Problem to solve:
Rewrite the records below, switching "GUI agent" to "interface assistant" everywhere it appears and keeping all other text unchanged. Leave the pictures out of your answer.

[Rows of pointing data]
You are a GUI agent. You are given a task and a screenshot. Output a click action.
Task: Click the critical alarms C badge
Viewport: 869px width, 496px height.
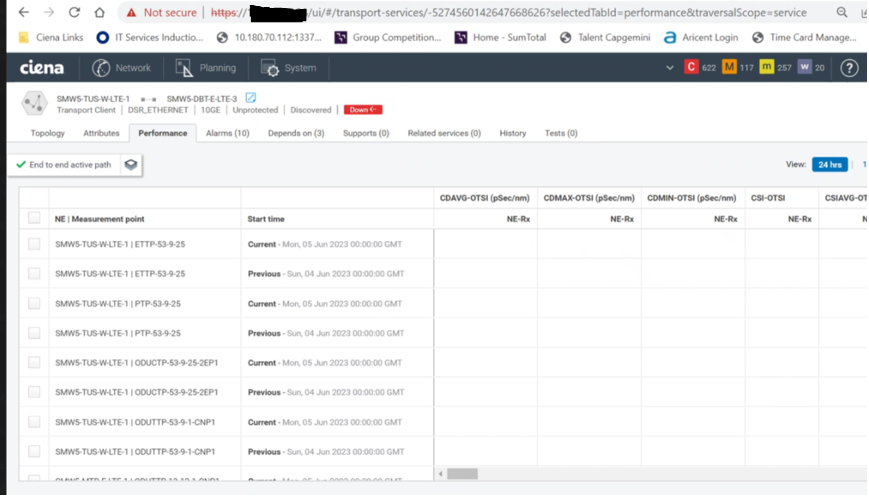(x=691, y=68)
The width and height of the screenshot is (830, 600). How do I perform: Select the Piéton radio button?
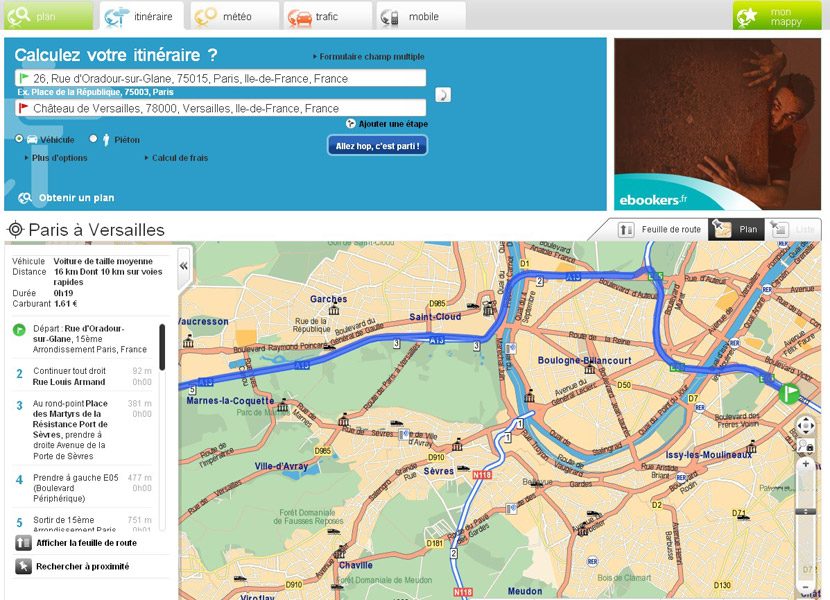[92, 139]
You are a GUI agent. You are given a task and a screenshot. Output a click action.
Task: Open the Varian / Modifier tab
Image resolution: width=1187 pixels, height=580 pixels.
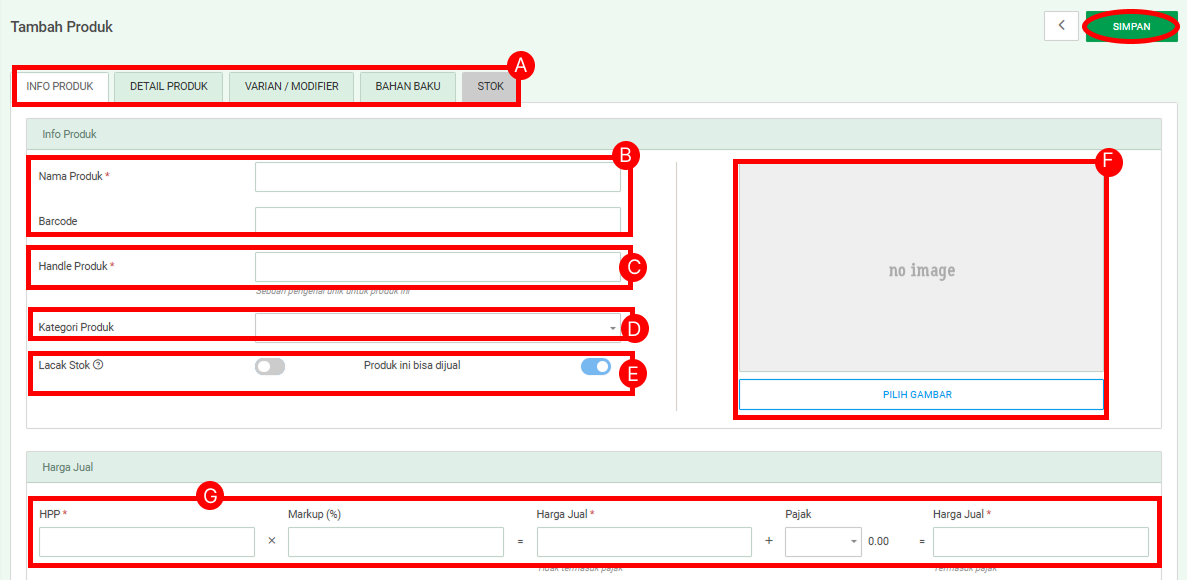pos(292,87)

Solution to the problem:
You are a interface assistant. You are given a task and a screenshot. Output a click action.
Task: Click the critical alarms C badge
Viewport: 869px width, 496px height.
(x=691, y=68)
The width and height of the screenshot is (830, 600). How do I perform: Select the Piéton radio button?
[92, 139]
You are a interface assistant. You are given a task and a screenshot. Output a click action.
Task: Open the Varian / Modifier tab
Image resolution: width=1187 pixels, height=580 pixels.
pos(292,87)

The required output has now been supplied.